◆ **About this exercise**
Output the following items line for line, with no changes.

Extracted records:
+++

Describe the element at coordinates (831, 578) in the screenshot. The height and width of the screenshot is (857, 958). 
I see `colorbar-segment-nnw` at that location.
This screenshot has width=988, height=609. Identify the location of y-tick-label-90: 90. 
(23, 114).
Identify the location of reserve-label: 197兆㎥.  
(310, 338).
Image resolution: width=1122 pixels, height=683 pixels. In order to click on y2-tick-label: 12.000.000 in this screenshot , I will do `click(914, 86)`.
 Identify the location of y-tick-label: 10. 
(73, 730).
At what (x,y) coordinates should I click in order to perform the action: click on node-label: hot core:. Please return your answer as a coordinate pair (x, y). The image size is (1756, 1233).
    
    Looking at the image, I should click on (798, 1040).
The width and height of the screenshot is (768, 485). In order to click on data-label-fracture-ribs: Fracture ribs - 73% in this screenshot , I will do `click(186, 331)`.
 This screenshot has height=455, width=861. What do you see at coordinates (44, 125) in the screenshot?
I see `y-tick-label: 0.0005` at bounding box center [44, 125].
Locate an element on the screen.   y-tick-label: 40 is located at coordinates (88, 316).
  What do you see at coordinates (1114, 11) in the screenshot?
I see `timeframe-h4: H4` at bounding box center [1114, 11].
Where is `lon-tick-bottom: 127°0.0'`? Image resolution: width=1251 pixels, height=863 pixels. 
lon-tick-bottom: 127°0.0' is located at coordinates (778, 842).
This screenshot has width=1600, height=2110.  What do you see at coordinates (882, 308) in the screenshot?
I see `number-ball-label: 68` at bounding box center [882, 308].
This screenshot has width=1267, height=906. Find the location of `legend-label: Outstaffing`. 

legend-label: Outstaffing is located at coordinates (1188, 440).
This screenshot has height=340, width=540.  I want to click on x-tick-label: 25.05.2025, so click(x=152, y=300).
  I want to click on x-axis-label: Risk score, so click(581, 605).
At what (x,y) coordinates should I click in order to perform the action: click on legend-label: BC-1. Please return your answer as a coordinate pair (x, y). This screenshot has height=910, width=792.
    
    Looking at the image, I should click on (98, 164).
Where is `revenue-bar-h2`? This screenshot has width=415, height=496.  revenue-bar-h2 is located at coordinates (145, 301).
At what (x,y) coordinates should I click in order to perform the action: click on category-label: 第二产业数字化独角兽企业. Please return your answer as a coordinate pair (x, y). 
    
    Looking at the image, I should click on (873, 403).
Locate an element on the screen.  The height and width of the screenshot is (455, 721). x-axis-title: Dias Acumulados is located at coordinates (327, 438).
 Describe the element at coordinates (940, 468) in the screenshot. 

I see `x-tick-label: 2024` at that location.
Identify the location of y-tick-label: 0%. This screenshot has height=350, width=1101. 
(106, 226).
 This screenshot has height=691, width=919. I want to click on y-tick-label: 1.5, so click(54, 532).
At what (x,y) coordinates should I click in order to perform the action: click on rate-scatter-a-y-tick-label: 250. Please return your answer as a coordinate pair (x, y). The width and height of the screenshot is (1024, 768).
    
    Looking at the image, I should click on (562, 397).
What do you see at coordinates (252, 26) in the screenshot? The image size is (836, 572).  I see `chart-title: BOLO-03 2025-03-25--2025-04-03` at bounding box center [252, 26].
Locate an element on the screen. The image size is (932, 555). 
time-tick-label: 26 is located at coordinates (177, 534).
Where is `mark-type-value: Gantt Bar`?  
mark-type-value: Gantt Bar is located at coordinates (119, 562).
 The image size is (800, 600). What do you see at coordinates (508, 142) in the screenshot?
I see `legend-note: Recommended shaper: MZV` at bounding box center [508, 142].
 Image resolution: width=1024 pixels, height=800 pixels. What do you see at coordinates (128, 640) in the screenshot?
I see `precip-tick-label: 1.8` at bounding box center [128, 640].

+++

◆ **Solution to this task**
Describe the element at coordinates (831, 578) in the screenshot. The height and width of the screenshot is (857, 958). 
I see `colorbar-segment-nnw` at that location.
This screenshot has width=988, height=609. Identify the location of y-tick-label-90: 90. 
(23, 114).
Identify the location of reserve-label: 197兆㎥.  
(310, 338).
Image resolution: width=1122 pixels, height=683 pixels. In order to click on y2-tick-label: 12.000.000 in this screenshot , I will do `click(914, 86)`.
 Identify the location of y-tick-label: 10. 
(73, 730).
At what (x,y) coordinates should I click in order to perform the action: click on node-label: hot core:. Please return your answer as a coordinate pair (x, y). The image size is (1756, 1233).
    
    Looking at the image, I should click on (798, 1040).
The width and height of the screenshot is (768, 485). In order to click on data-label-fracture-ribs: Fracture ribs - 73% in this screenshot , I will do `click(186, 331)`.
 This screenshot has height=455, width=861. What do you see at coordinates (44, 125) in the screenshot?
I see `y-tick-label: 0.0005` at bounding box center [44, 125].
Locate an element on the screen.   y-tick-label: 40 is located at coordinates (88, 316).
  What do you see at coordinates (1114, 11) in the screenshot?
I see `timeframe-h4: H4` at bounding box center [1114, 11].
Where is `lon-tick-bottom: 127°0.0'`? Image resolution: width=1251 pixels, height=863 pixels. 
lon-tick-bottom: 127°0.0' is located at coordinates (778, 842).
This screenshot has width=1600, height=2110.  What do you see at coordinates (882, 308) in the screenshot?
I see `number-ball-label: 68` at bounding box center [882, 308].
This screenshot has width=1267, height=906. Find the location of `legend-label: Outstaffing`. 

legend-label: Outstaffing is located at coordinates (1188, 440).
This screenshot has height=340, width=540.  I want to click on x-tick-label: 25.05.2025, so click(x=152, y=300).
  I want to click on x-axis-label: Risk score, so click(581, 605).
At what (x,y) coordinates should I click in order to perform the action: click on legend-label: BC-1. Please return your answer as a coordinate pair (x, y). This screenshot has height=910, width=792.
    
    Looking at the image, I should click on (98, 164).
Where is `revenue-bar-h2`? This screenshot has width=415, height=496.  revenue-bar-h2 is located at coordinates (145, 301).
At what (x,y) coordinates should I click in order to perform the action: click on category-label: 第二产业数字化独角兽企业. Please return your answer as a coordinate pair (x, y). 
    
    Looking at the image, I should click on (873, 403).
Locate an element on the screen.  The height and width of the screenshot is (455, 721). x-axis-title: Dias Acumulados is located at coordinates (327, 438).
 Describe the element at coordinates (940, 468) in the screenshot. 

I see `x-tick-label: 2024` at that location.
Identify the location of y-tick-label: 0%. This screenshot has height=350, width=1101. 
(106, 226).
 This screenshot has height=691, width=919. I want to click on y-tick-label: 1.5, so click(54, 532).
At what (x,y) coordinates should I click in order to perform the action: click on rate-scatter-a-y-tick-label: 250. Please return your answer as a coordinate pair (x, y). The width and height of the screenshot is (1024, 768).
    
    Looking at the image, I should click on (562, 397).
What do you see at coordinates (252, 26) in the screenshot? The image size is (836, 572).  I see `chart-title: BOLO-03 2025-03-25--2025-04-03` at bounding box center [252, 26].
Locate an element on the screen. The image size is (932, 555). 
time-tick-label: 26 is located at coordinates (177, 534).
Where is `mark-type-value: Gantt Bar`?  
mark-type-value: Gantt Bar is located at coordinates (119, 562).
 The image size is (800, 600). What do you see at coordinates (508, 142) in the screenshot?
I see `legend-note: Recommended shaper: MZV` at bounding box center [508, 142].
 Image resolution: width=1024 pixels, height=800 pixels. What do you see at coordinates (128, 640) in the screenshot?
I see `precip-tick-label: 1.8` at bounding box center [128, 640].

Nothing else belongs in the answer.